The Posh Club – progressive working class entertainment for elegant elders
Simon Casson is a Producer for Duckie, arts company and purveyors of progressive working class entertainment. Here he introduces Duckie’s Posh Clubs: ‘glamorous cabaret and high tea for elegant elders and swanky senior citizens’.
What is the Posh Club?
The Posh Club is a glamorous cabaret and high tea for elegant elders and swanky senior citizens. It’s for people in their 90s, 80s, 70s and 60s. It is targeted specifically at working class folk who love a good day out, a bit of a knees up, some socialising and access to innovative popular show business. It runs weekly in the afternoon for three and a half hours and – thanks in part to support from the Baring Foundation – is soon to have regular seasons in five local areas in the south – Hackney, Crawley, Elephant & Castle, Brighton and Hastings. Duckie find a vintage church hall, tart it up with a theatre designer and put on a posh event with local volunteer waiters in black tie, a spectacular variety show of singers, dancers, comics, magicians and speciality acts and nice sandwiches, cakes and scones served on vintage china. It is old school glamour and ‘hosting’ is very important to us.
What are you trying to achieve with The Posh Club?
We know that older folks often find themselves a bit isolated in late retirement – their kids might live in a different town, perhaps their partners have passed away, they might be living with different disabilities and health issues – and we thought that providing somewhere really lovely to go to each week would be a good social glue to bring the community together. We set it up for my Mum really. She was 84 and moved from Hackney to Crawley where she didn’t know many people and she wanted to have a good time, put on her best dress once a week and meet people and have a bit of fun. She passed away a couple of years ago, but The Posh Club is her legacy. She liked Tommy Cooper, nice food, a bit of a dance and having a laugh with friends. We wanted to create a club where the club members had real ownership and pride in their club – they are regulars and come most weeks. Loneliness is an epidemic in contemporary Britain and it’s down to us to do what we can to battle that.

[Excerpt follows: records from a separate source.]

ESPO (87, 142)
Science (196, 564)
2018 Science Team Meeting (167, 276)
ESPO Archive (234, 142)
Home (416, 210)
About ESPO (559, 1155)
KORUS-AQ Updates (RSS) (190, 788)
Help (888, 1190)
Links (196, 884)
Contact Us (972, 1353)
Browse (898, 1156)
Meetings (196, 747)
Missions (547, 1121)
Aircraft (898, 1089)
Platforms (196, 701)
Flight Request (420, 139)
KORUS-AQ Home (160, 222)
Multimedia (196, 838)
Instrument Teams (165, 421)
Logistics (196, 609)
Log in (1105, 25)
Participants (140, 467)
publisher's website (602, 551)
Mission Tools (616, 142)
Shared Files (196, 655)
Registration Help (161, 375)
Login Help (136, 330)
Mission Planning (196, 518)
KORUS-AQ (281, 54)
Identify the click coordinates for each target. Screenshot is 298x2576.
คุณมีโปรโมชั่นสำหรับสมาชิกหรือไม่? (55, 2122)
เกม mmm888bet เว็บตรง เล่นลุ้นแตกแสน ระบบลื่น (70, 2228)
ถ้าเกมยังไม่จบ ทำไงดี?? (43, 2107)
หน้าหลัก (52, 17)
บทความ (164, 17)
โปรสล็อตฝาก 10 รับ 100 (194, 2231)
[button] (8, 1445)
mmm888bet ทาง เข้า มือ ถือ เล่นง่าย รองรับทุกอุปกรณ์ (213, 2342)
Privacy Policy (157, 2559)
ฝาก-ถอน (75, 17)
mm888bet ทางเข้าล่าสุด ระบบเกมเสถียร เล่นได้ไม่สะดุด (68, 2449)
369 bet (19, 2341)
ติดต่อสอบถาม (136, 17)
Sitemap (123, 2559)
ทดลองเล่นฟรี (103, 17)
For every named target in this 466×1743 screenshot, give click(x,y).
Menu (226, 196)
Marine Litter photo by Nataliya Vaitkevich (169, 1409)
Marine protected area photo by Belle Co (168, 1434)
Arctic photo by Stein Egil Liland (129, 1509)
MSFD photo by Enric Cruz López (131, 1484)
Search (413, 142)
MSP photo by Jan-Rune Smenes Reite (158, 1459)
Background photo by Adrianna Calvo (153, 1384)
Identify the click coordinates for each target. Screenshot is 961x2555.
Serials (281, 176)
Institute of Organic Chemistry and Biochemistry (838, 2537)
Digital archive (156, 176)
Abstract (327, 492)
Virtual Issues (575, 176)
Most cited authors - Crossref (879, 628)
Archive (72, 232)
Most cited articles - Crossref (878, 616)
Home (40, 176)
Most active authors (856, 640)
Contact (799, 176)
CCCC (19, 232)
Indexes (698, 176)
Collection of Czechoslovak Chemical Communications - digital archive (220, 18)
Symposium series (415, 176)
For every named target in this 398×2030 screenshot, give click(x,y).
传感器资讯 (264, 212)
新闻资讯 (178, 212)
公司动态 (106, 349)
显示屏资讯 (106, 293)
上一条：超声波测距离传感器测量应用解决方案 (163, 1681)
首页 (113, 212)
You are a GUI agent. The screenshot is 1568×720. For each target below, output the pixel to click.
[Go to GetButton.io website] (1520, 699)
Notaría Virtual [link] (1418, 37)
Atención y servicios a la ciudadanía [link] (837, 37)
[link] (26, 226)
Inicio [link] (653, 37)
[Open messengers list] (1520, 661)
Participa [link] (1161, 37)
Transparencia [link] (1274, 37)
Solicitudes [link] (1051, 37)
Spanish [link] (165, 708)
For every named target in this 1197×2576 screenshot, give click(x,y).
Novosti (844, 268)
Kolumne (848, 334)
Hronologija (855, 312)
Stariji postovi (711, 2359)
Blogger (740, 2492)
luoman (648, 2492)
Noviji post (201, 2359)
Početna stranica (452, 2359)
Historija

Why are issues of social class important to consider in creating and producing successful clubs?
Duckie like to use the arts to genuinely serve people’s lives. Most ordinary working class people don’t go to the theatre very often, and we wanted to provide somewhere with magic and sparkle and glamour that people could really look forward to attending and claim as their own place. The short variety shows are popular forms – music, comedy, dancing and spectacle. We go for good old-fashioned entertainment and a few surprises. Dressing up and dancing between the acts is encouraged and we are very accessible and safe for people with dementia. The commercial world doesn’t provide much for vulnerable people and we like to provide something that has the high standards of a posh place like the Ritz or a 1950s cabaret club that encourages people to switch the telly off and seek some adventure – a warm afternoon and a bit of pressing of the flesh.
How do the finances of the project work?
The price is important – it’s a fiver including all food, drink and entertainment, even a glass of bubbly, so we are grateful to receive funding to support the clubs. The clubs are usually supported by a mix of funding from the Big Lottery, the local council, private trusts, a bit of internet crowdfunding from friends and fans and the Arts Council. We are very grateful to the Baring Foundation for supporting the work. Each club has about 6 part time staff and about 8 volunteers who work once a week. There are normally three performances each week – anything from a soprano to an Elvis impersonator, a Bollywood dance troupe to a jazz band – and a charismatic host and DJ who holds it all together.
What are your future plans?
We have big ambitions for The Posh Club. We’d love to roll it out into every town in the UK, we think there is a need for it and a desire. Each club reflects the diversity of the area, so the Hackney club is currently 70% Black and Asian and the Brighton club will be quite LGBT as there are lots of gay older folks there, but it’s all in the mix really. We see our job as theatre producers and social engineers bringing communities together. It’s a popular theatre, a posh tea bar and social club. We are just about to launch a longitudinal study with Queen Mary University of London and the NHS to gather evidence that The Posh Club is good for people’s health and could potentially save the health service a few bob in the future as a tool to keep people healthy, happy and active – well into their 80s and 90s. We have a few club regulars who are living wonderfully healthy long lives – Gladys is 104, Nellie is 105 and the fabulous Irene is 108 years old! We frame it as being for people from working class backgrounds – although we don’t make a big deal about that our local promotion to the audience as we want it to be aspirational and we don’t want to put people in boxes. We just understand and relate to working class audiences and we want to serve them.